Surround Sound

We’ve been here at the children’s hospital since about 7:00 am, and it’s now 6:00 pm. We’ve gotten good news from her surgeons—not just good news, but brilliant, incredible, long-awaited news, so it’s all very much worth it. We’ve waited for news like this since she was born seven years ago. As we wait a few minutes more (and what’s a few minutes compared to seven years?) while she is in the recovery room, I wonder what I could do to occupy my mind until the nurses call us back to see our girl.

What could I do? What are my hobbies? And I laugh to myself. Do I even have hobbies? Music? Nah…. As much as I love music, it’s also work to me, and I’ve already started my music lesson planning for the fall. Knitting? Needlepoint? I wish I knew how to play chess…. But just as I am about to Google, “learn to play chess,” I remember that I like to write.

This blog of “Love, Light and Little Details” was started by a friend and in honor of a friend. Today, I start a new page on it.

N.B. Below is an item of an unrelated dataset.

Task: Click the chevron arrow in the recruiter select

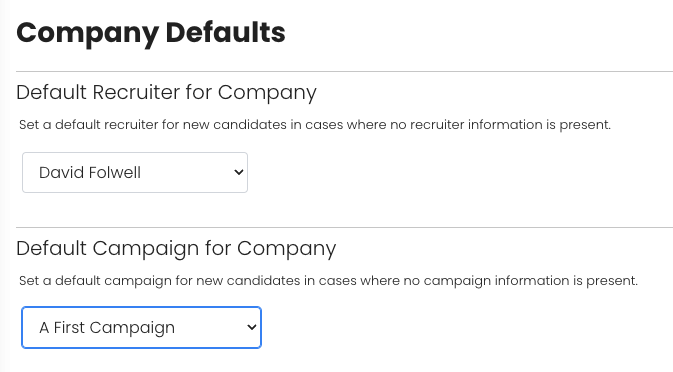Action: [x=239, y=172]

Just like our little girl is starting a new page in the adventure story of her amazing life. She was born with a closed right ear canal. As the doctor handed over her tiny newborn self to my husband and me, we all noticed an ear that was . . . different. Fascinating. Beautiful in its own way. Her right ear looked like a little sea shell, soft, pink, swirled in the middle. A neighbor friend once said that it looked like a flower bud that hadn’t opened all the way. It became a special part of her and of our family’s story.

Not long after, she was wearing a hearing aid on a stretchy headband on that right side. We found headbands of cute colors—aqua, pink, and gold. We decorated her hearing aid with colorful covers and stickers. And that headband, which we called “the hearing headband,” became a part of her, too.

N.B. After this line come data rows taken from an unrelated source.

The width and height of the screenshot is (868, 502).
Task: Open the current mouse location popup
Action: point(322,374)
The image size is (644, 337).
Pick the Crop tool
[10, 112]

And then her hair grew. A lot. She went from a peach fuzzy bald baby, to a toddler with some swirly tufts of golden hair (this phase seemed to last forever), to Shirley Temple (loved that phase!), to now…. She has a mass of curly, golden, honey brown hair that fades to a light wheat color on the ends and extends all the way down her back and swirls and bounces every which way in our southern humidity. Her hair is her signature, and it’s most certainly a part of her. Because of her fabulous hair and the fact that hearing loss has not affected her speech at all, most people say, “Wow, I never even knew she had problems with her ear!”

So today was finally, finally the day to get it fixed. To make it new. Or as she would say, “Make my ears match.”

An interesting thing about this procedure is that the surgeons needed to take a skin graft from her upper leg in order to build a new ear canal. It feels poignant to me that she would in essence need to be damaged (the surgeon asked me to Google “skin grafts”, and, trust me, I looked), in order to be made more whole . . . To heal, often, we must allow ourselves to be broken first.

And now we’re rolling home, with our fast food sandwiches, recovery instructions, a gold and pleasantly plump stuffed bear for her to snuggle, and a very groggy but brave girl with bandages on her right leg and right ear. Tonight, we hope for healing rest, and tomorrow begins a fresh page.